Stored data

Segment Open

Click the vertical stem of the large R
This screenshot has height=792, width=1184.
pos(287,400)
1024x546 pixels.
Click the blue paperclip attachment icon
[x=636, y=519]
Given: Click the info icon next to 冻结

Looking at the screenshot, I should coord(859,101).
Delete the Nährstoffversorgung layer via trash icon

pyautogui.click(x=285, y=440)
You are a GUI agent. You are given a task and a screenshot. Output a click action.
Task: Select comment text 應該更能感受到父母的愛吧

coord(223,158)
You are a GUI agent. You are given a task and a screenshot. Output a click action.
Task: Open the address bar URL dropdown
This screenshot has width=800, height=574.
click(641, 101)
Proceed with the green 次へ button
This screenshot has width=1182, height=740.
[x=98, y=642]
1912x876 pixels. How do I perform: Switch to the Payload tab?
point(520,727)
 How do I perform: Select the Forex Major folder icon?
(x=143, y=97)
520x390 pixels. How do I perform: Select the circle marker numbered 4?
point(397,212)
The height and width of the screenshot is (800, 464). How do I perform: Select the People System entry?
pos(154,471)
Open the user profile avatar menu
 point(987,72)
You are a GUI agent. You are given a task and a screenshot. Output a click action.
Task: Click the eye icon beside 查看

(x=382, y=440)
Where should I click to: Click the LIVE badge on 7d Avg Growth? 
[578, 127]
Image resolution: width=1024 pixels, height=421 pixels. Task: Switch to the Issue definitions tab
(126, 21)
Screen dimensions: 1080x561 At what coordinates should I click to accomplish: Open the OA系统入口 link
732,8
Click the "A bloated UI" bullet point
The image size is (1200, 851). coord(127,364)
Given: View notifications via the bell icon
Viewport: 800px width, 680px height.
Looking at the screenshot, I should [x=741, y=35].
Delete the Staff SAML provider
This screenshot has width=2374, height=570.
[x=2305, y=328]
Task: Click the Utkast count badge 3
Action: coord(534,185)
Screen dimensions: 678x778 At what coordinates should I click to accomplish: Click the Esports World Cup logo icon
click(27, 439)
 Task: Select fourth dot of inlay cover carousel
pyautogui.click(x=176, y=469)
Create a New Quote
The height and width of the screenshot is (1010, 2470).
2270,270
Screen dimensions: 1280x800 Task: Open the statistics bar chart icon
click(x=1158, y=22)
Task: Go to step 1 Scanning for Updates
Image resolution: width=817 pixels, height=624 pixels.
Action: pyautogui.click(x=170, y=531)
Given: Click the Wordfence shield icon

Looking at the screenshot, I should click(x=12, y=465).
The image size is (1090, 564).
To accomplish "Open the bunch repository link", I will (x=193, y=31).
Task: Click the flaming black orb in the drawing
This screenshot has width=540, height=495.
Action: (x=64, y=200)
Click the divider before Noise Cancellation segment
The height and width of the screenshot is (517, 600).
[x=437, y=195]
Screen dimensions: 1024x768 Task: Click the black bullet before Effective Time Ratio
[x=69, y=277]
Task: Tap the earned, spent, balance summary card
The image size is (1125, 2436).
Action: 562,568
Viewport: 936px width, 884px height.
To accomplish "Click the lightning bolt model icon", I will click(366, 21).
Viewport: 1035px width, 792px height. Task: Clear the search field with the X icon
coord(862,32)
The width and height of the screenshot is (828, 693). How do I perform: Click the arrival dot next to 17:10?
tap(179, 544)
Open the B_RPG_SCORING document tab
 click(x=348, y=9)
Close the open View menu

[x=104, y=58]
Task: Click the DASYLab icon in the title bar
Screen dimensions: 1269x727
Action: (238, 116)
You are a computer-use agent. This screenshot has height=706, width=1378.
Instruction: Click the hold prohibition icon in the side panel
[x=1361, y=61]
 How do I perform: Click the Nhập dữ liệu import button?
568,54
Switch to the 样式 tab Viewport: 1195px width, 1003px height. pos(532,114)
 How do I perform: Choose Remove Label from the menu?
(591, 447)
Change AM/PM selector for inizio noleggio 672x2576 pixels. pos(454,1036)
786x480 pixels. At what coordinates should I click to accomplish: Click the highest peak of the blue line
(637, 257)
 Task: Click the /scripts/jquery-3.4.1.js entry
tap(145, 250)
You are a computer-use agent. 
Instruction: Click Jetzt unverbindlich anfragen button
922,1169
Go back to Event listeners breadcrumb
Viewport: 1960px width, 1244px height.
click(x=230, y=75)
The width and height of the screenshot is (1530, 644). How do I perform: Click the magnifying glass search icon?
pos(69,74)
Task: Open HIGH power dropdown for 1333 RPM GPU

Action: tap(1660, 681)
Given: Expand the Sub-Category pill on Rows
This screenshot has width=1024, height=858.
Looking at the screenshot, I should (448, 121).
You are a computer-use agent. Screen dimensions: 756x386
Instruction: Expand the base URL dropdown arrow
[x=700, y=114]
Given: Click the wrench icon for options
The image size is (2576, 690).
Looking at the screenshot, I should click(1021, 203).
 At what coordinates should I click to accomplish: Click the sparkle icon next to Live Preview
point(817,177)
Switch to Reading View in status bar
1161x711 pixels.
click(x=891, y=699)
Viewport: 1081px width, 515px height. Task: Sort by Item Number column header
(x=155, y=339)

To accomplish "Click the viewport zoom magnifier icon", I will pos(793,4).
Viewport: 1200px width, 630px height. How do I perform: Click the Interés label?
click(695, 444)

Segment Closed

WORK TASK:
What you return should be exactly the lines above, starting at the one with "This screenshot has width=540, height=495." and ending at the one with "Task: Click the DASYLab icon in the title bar", and nothing else.

ANSWER BELOW:
This screenshot has width=540, height=495.
Action: (x=64, y=200)
Click the divider before Noise Cancellation segment
The height and width of the screenshot is (517, 600).
[x=437, y=195]
Screen dimensions: 1024x768 Task: Click the black bullet before Effective Time Ratio
[x=69, y=277]
Task: Tap the earned, spent, balance summary card
The image size is (1125, 2436).
Action: 562,568
Viewport: 936px width, 884px height.
To accomplish "Click the lightning bolt model icon", I will click(366, 21).
Viewport: 1035px width, 792px height. Task: Clear the search field with the X icon
coord(862,32)
The width and height of the screenshot is (828, 693). How do I perform: Click the arrival dot next to 17:10?
tap(179, 544)
Open the B_RPG_SCORING document tab
 click(x=348, y=9)
Close the open View menu

[x=104, y=58]
Task: Click the DASYLab icon in the title bar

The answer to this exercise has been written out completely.